• **TO-DO LIST**:
[A] Answer these about the message on the i915 driver and tmpfs below:
(i) What does the writer say they don't have?
(ii) In which function is the private tmpfs mount done?
(iii) Which function does the writer think should be changed?
[B] In the listing below, write out again the lines from the one with "page number 354" to the one with "click(61, 47)", both included. Leave the pictures out.

----- DOCUMENT SECTION

Unfortunately, I don't have such platform to test it.
>
> I haven't had time to look at this in detail, but presumably the
> problem is that we're no longer getting huge pages from our
> private tmpfs mount (done in i915_gemfs_init()).
IIUC, the i915 driver still limits the maximum write size to PAGE_SIZE
in the shmem_pwrite(), which prevents tmpfs from allocating large
folios. As mentioned in the comments below, tmpfs like other file
systems that support large folios, will allow getting a highest order
hint based on the size of the write and fallocate paths, and then will
attempt each allowable huge order.
Therefore, I think the shmem_pwrite() function should be changed to
remove the limitation that the write size cannot exceed PAGE_SIZE.

----------
----- LISTED RECORDS

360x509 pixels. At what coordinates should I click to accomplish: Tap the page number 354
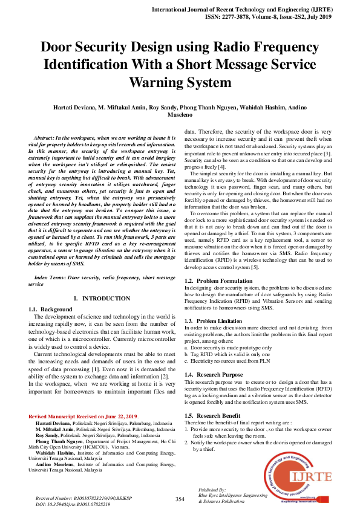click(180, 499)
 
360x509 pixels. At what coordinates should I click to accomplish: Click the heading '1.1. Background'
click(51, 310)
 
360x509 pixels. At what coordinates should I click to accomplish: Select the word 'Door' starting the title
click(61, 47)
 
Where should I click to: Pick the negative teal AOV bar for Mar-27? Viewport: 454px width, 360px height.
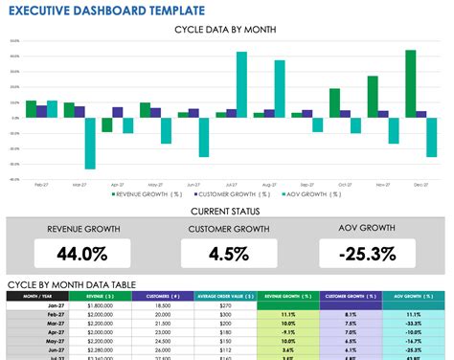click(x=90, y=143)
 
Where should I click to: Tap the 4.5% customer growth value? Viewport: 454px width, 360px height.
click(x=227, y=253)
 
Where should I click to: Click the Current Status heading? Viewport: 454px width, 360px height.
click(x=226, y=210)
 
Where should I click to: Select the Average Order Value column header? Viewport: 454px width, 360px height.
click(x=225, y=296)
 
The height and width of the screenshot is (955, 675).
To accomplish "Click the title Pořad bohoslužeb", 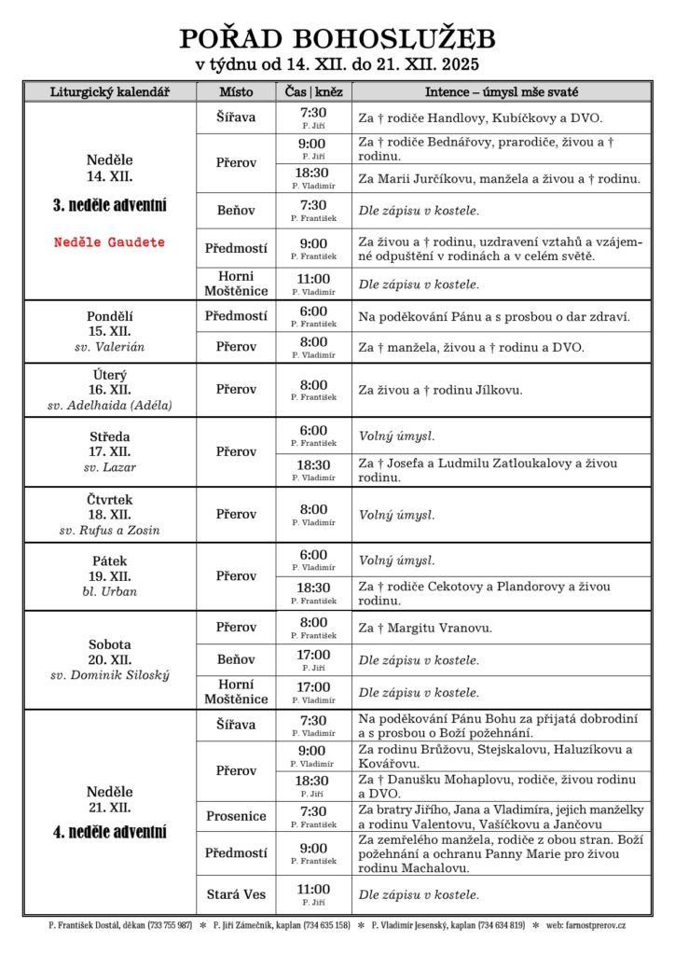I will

----------
----- LISTED RECORDS

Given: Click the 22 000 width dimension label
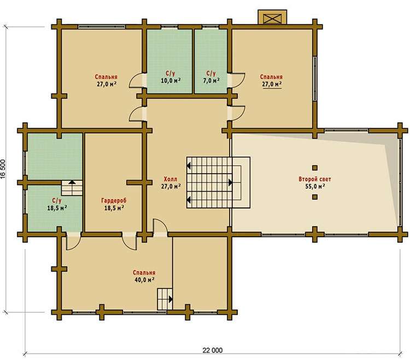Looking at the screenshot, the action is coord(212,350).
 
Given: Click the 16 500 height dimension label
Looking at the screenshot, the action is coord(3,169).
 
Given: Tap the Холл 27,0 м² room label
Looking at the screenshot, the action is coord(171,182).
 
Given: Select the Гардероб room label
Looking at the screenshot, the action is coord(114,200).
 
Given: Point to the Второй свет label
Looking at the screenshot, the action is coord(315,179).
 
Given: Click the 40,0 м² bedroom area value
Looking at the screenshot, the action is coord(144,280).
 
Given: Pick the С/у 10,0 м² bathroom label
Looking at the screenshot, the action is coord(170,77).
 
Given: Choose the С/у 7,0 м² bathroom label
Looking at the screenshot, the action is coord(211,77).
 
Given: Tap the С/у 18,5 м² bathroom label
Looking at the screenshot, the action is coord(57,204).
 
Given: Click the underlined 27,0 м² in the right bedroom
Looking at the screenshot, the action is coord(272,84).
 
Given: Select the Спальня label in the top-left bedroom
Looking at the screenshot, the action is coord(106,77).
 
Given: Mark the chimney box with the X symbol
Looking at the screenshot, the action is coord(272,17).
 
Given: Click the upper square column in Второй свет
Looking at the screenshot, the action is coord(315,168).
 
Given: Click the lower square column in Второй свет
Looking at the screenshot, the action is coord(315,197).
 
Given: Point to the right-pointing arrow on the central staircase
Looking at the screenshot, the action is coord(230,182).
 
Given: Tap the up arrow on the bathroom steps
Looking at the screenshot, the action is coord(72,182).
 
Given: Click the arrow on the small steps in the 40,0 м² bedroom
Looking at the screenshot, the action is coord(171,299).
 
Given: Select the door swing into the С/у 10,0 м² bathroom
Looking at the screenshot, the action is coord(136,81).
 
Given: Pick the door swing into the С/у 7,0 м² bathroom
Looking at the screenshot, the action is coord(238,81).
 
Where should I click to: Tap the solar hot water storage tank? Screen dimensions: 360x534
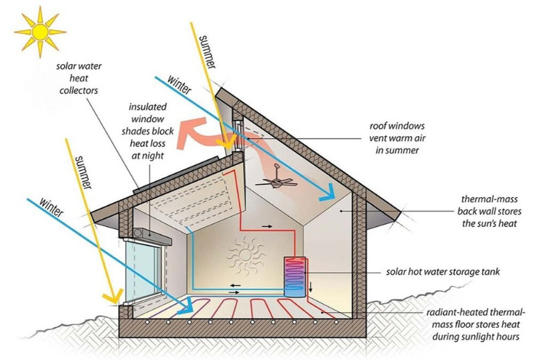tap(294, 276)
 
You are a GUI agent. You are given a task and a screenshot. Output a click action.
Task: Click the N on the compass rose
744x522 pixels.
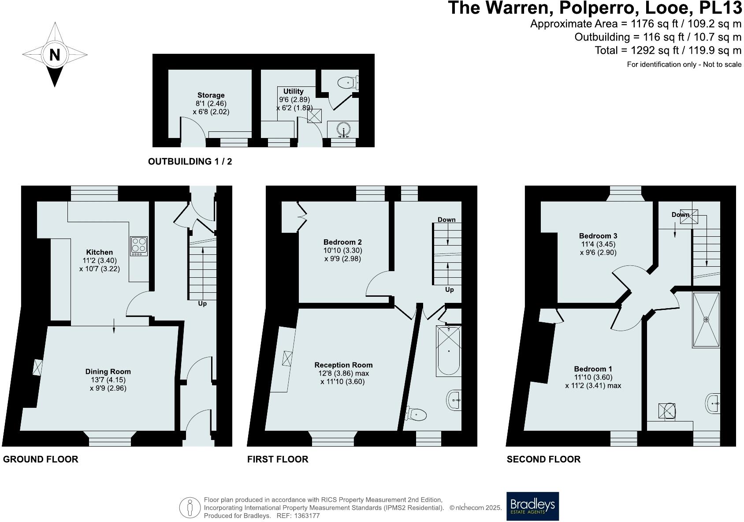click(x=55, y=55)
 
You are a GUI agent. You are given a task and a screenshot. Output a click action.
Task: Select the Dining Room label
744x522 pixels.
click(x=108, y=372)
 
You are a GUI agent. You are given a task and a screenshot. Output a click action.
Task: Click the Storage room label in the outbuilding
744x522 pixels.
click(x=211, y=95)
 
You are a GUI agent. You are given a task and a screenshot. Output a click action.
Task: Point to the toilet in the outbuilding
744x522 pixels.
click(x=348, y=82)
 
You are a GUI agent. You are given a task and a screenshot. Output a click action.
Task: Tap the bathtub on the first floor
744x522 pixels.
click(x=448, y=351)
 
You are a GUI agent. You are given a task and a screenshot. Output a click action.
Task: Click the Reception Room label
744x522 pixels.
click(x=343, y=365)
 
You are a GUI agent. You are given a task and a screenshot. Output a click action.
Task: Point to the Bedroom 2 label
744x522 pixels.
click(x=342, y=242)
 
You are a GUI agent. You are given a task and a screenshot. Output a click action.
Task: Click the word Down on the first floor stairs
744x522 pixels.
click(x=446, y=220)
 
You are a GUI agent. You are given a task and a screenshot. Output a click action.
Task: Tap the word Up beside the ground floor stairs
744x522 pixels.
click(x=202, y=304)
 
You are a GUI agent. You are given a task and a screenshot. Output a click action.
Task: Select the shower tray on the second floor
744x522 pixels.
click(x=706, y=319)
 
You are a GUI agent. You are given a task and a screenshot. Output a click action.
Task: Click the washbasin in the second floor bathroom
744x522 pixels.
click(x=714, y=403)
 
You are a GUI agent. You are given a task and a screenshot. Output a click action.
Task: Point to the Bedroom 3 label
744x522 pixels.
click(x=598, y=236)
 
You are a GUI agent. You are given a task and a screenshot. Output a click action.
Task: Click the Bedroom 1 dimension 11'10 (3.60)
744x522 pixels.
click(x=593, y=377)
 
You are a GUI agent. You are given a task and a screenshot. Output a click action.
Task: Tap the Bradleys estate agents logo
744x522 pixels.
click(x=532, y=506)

----------
----- LISTED RECORDS

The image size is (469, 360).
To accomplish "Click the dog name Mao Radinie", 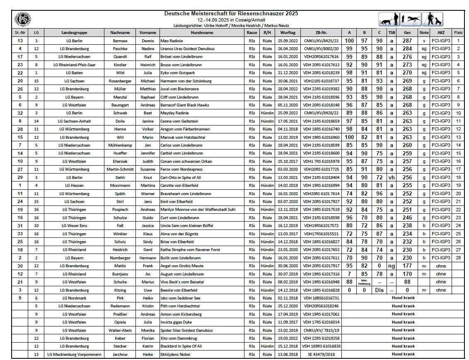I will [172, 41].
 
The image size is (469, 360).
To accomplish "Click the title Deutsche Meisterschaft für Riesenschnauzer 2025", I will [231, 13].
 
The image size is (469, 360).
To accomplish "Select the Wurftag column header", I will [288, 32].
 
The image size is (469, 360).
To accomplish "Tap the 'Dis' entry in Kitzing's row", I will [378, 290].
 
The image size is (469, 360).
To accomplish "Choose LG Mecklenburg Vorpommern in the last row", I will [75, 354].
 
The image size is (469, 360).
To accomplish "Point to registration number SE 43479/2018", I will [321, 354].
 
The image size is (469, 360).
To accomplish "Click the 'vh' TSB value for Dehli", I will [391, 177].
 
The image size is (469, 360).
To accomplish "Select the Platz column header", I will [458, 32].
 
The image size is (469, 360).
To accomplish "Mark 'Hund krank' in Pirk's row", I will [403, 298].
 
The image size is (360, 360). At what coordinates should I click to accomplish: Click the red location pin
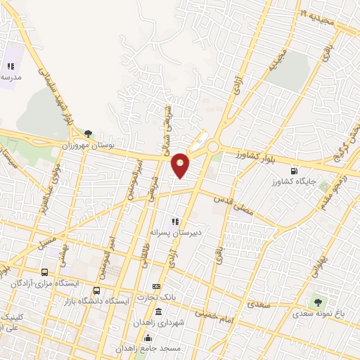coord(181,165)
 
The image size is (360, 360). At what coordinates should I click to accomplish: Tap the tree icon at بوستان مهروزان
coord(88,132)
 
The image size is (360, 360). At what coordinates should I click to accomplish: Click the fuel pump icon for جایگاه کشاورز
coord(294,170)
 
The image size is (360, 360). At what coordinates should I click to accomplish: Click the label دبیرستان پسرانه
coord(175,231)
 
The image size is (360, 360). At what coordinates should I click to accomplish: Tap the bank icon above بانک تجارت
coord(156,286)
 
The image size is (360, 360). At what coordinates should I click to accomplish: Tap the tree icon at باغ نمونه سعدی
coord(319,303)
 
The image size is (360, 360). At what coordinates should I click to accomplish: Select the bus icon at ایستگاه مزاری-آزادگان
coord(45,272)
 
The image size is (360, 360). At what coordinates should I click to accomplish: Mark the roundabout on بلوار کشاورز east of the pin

----------

• **SOLUTIONS**:
[A]
(i) Such a platform to test it.
(ii) i915_gemfs_init().
(iii) shmem_pwrite().

[B]
360x509 pixels. At what coordinates should I click to accomplish: Tap the page number 354
click(180, 499)
 
360x509 pixels. At what coordinates should I click to accomplish: Click the heading '1.1. Background'
click(51, 310)
 
360x509 pixels. At what coordinates should I click to accomplish: Select the word 'Door' starting the title
click(61, 47)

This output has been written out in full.